(Problem)
Whenever a line in this data holds the word "dimensions", report that line in full.

(Source records)
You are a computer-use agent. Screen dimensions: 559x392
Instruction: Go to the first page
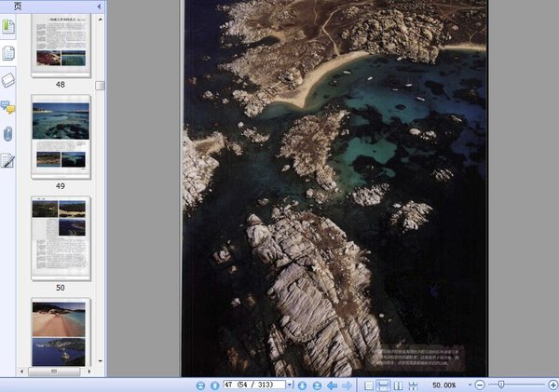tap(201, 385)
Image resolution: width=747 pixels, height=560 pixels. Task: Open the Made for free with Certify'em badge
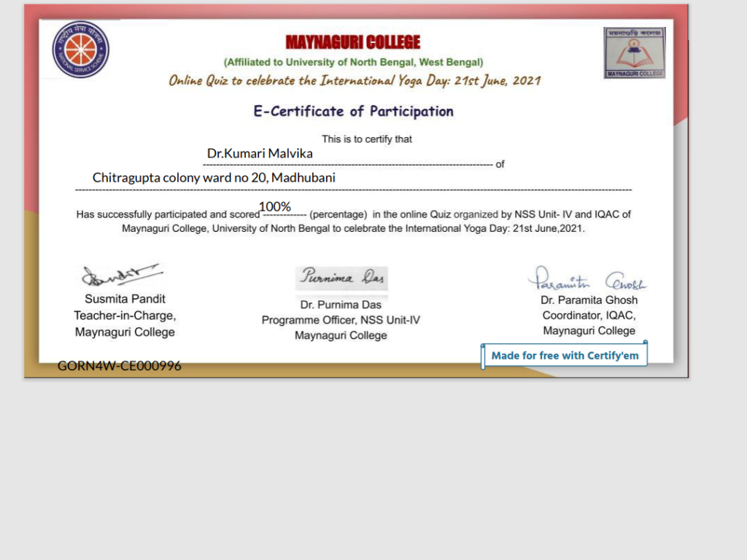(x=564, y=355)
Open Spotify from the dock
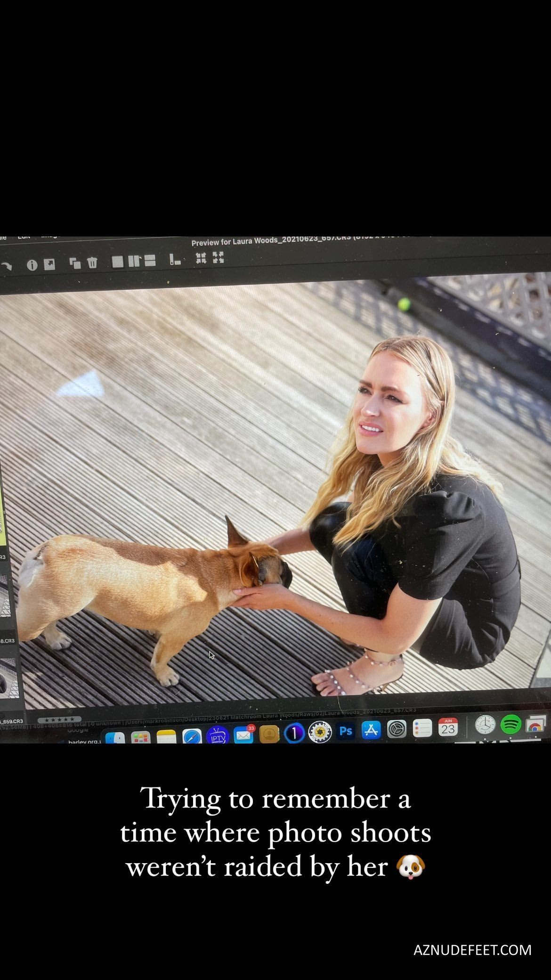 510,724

...

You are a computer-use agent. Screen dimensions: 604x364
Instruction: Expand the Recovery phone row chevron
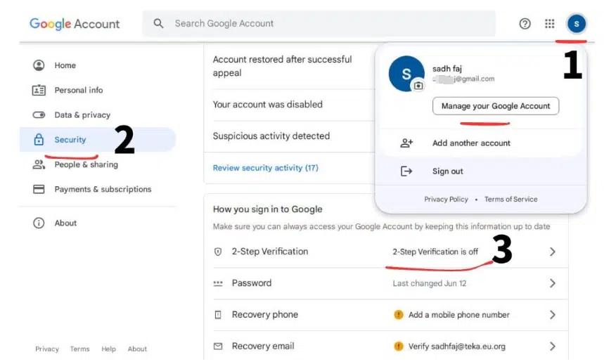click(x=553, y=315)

...

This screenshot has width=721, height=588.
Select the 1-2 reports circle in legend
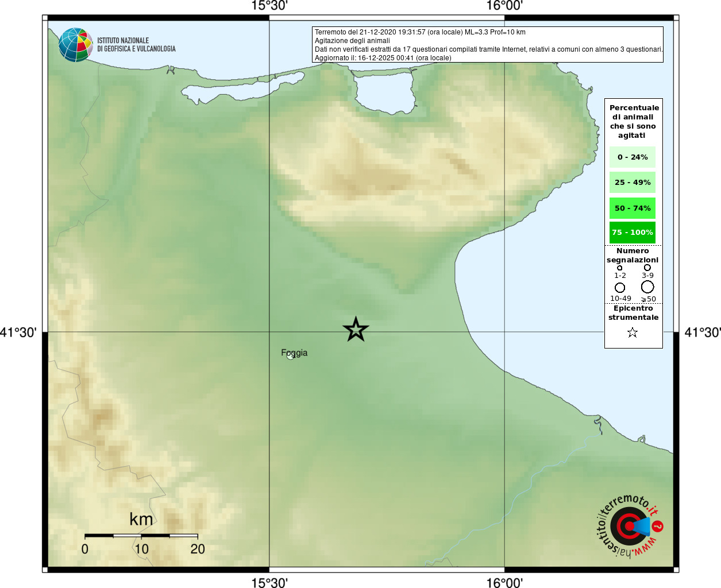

(Exercise response)
You are a computer-use agent. Screen dimensions: 559x392
You are a computer-use agent. Screen dimensions: 604x364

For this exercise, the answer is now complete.